Structure-based optimization was conducted to improve the potency and selectivity of BuChE inhibitors with δ-sulfonolactone-fused pyrazole scaffold. By mimicking the hydrophobic interactions of donepezil at PAS, the introduction of a tertiary benzylamine at 5-position can significantly increase BuChE inhibitory activity. Compounds C4 and C6 were identified as high selective nanomolar BuChE inhibitors (IC₅₀ = 8.3 and 7.7 nM, respectively), which exhibited mild antioxidant capacity, nontoxicity, lipophilicity and neuroprotective activity. Kinetic studies showed that BuChE inhibition of compound C6 was mixed-type against BuChE (K_i = 24 nM) and >2000-fold selectivity for BuChE over AChE. The proposed binding mode of new inhibitors was consistent with the results of structure–activity relationship analysis.

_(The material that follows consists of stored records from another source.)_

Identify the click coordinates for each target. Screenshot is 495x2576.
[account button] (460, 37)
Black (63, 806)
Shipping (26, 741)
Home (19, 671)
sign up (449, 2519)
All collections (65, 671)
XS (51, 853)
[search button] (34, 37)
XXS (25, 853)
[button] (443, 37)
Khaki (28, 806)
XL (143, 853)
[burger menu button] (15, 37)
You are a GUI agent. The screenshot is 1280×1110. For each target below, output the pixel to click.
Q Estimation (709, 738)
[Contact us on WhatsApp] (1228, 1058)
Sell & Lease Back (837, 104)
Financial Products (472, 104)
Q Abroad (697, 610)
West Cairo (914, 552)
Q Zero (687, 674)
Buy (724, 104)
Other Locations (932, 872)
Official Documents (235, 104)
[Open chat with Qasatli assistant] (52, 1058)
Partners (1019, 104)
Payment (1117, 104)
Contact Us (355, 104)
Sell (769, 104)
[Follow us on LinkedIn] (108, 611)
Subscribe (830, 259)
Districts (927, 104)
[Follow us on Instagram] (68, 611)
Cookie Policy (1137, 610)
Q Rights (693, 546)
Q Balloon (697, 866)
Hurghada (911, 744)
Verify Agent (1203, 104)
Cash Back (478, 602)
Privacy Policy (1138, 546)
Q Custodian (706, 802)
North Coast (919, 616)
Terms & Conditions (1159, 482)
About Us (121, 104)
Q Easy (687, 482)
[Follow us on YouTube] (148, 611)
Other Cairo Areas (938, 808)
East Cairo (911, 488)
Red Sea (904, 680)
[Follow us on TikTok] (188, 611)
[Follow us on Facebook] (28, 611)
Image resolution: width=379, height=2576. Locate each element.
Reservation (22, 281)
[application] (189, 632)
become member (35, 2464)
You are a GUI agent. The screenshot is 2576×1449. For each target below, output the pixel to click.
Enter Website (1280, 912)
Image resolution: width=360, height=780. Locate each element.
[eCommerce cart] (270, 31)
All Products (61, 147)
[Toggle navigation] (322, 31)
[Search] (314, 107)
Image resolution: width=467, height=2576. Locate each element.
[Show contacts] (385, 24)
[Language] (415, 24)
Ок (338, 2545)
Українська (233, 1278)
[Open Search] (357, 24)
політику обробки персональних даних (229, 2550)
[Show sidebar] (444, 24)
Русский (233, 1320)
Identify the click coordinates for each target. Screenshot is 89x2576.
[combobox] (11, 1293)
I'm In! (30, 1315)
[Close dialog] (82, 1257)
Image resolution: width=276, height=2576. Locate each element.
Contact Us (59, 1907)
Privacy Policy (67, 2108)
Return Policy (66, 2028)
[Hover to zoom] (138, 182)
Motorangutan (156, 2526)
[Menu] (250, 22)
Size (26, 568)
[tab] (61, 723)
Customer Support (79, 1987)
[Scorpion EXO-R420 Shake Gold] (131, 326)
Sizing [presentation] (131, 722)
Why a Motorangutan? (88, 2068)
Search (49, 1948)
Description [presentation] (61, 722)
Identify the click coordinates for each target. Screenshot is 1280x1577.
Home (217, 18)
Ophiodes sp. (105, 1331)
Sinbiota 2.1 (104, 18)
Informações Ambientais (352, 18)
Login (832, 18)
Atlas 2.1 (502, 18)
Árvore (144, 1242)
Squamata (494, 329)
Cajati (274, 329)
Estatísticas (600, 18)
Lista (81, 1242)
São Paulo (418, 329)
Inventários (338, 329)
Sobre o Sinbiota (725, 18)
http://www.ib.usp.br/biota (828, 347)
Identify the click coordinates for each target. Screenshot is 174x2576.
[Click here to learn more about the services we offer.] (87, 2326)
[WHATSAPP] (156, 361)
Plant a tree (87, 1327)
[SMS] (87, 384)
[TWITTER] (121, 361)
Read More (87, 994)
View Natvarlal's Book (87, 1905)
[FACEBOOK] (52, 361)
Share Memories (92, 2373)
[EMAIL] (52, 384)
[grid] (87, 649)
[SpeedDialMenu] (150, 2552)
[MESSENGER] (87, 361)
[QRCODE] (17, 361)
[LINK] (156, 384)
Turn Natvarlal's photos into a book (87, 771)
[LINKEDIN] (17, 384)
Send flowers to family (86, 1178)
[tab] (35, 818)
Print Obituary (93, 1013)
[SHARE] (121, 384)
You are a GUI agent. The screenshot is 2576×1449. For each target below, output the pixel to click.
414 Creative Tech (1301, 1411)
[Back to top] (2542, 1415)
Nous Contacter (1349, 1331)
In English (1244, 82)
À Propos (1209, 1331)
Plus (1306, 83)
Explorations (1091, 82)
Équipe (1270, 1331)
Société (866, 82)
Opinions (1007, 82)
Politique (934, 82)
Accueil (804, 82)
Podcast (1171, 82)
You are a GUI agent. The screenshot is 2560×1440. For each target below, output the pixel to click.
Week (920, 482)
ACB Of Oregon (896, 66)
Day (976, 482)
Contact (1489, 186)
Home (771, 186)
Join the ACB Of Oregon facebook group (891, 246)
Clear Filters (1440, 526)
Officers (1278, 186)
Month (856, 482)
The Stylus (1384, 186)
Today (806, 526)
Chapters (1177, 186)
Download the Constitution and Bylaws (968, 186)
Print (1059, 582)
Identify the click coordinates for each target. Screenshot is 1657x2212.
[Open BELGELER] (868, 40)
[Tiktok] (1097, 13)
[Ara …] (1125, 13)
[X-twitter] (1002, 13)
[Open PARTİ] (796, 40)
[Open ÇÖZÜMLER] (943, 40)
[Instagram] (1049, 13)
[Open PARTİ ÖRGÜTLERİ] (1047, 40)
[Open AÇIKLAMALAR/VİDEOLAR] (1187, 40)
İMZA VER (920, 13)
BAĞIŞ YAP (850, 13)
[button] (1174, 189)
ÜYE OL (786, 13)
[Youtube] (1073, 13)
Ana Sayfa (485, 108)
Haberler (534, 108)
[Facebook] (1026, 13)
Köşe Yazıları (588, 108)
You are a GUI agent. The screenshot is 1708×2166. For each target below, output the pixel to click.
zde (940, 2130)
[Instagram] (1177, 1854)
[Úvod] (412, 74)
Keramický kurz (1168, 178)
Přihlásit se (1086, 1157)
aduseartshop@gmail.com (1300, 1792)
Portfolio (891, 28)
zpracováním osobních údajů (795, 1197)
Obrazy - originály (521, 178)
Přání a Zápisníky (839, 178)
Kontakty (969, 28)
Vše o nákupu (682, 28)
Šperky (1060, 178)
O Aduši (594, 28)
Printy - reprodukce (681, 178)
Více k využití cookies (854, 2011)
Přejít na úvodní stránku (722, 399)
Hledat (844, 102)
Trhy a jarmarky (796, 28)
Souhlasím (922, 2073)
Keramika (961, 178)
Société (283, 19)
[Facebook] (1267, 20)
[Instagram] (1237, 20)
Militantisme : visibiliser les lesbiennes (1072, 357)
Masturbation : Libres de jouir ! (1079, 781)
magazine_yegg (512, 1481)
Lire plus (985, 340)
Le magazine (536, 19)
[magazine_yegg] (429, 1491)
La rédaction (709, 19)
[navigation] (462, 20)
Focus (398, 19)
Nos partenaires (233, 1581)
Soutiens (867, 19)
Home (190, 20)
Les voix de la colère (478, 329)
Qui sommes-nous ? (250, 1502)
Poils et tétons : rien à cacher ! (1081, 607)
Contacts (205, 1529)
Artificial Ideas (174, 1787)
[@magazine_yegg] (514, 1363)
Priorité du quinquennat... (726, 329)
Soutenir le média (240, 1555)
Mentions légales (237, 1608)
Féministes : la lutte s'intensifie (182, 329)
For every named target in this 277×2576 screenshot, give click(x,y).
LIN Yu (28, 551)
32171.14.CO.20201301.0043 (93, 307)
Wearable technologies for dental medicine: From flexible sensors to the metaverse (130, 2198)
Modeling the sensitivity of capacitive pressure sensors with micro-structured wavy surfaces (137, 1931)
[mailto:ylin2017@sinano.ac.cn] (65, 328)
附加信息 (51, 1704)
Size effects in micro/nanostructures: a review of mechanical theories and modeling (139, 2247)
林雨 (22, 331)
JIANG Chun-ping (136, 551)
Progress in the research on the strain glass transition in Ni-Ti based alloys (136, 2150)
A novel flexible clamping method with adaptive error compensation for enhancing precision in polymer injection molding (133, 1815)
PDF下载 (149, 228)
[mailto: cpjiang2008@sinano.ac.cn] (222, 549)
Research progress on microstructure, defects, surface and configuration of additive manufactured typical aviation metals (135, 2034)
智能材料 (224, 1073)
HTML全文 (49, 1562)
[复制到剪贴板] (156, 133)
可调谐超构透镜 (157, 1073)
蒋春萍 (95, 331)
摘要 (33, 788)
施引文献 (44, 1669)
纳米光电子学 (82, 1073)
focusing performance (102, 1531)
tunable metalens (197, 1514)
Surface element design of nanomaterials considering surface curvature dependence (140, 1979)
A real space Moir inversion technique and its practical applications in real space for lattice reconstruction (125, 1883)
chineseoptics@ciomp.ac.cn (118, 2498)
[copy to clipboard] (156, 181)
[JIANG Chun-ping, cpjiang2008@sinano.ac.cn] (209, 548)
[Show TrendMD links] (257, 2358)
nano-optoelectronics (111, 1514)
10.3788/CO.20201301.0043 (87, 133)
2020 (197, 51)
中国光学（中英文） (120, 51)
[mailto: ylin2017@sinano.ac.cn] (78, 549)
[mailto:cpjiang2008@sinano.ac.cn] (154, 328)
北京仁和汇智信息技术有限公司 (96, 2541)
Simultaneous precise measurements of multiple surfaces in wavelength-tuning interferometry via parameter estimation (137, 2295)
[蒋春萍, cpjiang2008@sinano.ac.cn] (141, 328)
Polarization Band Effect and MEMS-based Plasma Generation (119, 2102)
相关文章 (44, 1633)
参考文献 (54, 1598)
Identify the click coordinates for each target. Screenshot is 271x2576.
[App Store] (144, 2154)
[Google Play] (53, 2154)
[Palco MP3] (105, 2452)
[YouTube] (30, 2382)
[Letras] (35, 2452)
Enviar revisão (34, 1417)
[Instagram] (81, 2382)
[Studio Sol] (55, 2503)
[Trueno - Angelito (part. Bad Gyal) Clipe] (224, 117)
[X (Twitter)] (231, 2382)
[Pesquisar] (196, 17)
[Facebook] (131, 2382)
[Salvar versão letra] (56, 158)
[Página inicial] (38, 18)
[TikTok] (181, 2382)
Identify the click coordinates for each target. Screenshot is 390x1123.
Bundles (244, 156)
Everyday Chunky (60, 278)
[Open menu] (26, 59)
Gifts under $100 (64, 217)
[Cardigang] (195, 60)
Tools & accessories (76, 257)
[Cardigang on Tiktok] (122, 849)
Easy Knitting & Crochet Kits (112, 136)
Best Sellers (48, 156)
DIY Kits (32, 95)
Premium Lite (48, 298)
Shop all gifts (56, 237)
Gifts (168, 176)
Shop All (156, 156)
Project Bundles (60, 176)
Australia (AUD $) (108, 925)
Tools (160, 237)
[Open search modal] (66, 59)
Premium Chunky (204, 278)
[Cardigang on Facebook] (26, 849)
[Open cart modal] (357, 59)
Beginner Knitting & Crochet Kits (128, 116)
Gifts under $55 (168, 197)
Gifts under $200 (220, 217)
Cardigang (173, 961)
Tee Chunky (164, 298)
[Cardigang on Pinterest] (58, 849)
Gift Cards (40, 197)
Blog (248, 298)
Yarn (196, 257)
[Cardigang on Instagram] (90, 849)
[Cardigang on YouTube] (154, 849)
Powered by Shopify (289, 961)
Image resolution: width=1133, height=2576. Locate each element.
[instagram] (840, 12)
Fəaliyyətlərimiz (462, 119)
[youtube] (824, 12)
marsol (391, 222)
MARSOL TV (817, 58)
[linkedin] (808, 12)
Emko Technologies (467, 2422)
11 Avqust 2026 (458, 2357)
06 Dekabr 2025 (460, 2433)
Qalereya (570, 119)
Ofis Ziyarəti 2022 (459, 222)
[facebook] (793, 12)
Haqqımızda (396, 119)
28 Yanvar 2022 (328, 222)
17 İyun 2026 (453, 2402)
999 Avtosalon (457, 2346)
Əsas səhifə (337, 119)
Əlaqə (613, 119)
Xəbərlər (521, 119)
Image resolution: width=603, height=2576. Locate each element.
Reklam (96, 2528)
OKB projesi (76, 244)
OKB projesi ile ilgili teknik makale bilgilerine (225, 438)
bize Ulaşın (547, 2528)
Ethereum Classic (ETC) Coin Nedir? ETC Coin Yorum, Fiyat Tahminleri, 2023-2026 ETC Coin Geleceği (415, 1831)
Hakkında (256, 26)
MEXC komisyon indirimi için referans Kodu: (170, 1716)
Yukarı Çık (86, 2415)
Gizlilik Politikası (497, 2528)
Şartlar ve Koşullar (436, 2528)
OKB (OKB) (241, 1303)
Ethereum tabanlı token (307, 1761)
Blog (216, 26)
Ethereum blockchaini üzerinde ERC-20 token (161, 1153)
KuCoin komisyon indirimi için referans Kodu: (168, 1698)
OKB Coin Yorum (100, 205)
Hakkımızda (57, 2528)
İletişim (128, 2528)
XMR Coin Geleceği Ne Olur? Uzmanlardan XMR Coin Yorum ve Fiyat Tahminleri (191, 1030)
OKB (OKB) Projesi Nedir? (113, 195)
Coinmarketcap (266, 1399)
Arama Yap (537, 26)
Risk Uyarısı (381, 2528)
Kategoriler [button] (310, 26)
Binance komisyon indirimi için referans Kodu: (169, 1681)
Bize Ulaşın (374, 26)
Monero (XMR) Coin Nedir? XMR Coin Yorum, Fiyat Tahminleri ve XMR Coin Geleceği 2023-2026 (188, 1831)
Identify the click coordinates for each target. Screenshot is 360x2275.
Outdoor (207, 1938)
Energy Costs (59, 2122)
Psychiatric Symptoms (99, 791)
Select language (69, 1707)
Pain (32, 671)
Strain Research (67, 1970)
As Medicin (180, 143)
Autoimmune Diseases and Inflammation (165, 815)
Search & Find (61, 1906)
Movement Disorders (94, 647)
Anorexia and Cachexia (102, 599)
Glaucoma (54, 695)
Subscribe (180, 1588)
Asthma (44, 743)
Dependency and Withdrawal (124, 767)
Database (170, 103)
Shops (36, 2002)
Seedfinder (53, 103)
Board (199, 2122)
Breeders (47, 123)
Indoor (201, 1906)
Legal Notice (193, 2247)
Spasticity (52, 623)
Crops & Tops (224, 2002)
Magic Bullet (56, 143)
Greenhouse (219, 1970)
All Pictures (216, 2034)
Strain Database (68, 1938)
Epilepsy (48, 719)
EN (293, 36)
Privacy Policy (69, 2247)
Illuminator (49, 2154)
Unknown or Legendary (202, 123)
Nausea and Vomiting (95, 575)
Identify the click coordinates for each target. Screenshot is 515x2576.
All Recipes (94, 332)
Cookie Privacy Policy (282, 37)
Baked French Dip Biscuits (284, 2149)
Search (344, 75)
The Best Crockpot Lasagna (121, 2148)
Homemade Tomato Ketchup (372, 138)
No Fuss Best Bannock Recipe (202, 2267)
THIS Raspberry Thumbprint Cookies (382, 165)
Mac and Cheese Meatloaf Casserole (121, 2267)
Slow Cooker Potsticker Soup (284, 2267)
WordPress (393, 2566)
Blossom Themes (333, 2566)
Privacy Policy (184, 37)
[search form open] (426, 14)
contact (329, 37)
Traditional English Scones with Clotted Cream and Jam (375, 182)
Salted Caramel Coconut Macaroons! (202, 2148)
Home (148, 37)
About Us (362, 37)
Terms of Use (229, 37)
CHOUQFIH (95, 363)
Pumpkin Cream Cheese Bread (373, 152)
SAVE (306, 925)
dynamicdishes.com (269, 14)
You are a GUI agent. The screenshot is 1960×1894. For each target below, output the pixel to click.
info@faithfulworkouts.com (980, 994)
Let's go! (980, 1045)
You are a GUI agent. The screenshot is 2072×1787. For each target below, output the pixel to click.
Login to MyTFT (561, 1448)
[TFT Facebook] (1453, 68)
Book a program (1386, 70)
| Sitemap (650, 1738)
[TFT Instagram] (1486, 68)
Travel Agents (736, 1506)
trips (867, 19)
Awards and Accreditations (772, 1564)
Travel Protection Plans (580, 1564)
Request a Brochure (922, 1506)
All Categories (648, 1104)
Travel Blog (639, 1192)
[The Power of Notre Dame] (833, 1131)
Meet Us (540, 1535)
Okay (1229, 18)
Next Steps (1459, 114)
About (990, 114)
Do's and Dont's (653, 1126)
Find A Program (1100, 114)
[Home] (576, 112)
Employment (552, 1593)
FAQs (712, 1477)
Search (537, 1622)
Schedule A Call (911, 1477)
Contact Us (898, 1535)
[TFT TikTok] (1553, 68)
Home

进行了基于结构的优化，以提高BuChE抑制剂与δ-磺内酯融合的吡唑支架的效价和选择性。通过模仿多奈哌齐在PAS上的疏水相互作用，在5位引入叔苄胺可显着提高BuChE抑制活性。化合物C4和C6被确定为高选择性纳摩尔BuChE抑制剂（IC _50分别 为8.3和7.7 nM），具有轻度的抗氧化能力，无毒，亲脂性和神经保护活性。动力学研究表明，BuChE对化合物C6的抑制作用是针对BuChE（K _i = 24 nM），BuChE的选择性是AChE的> 2000倍。所提出的新抑制剂的结合模式与结构-活性关系分析的结果一致。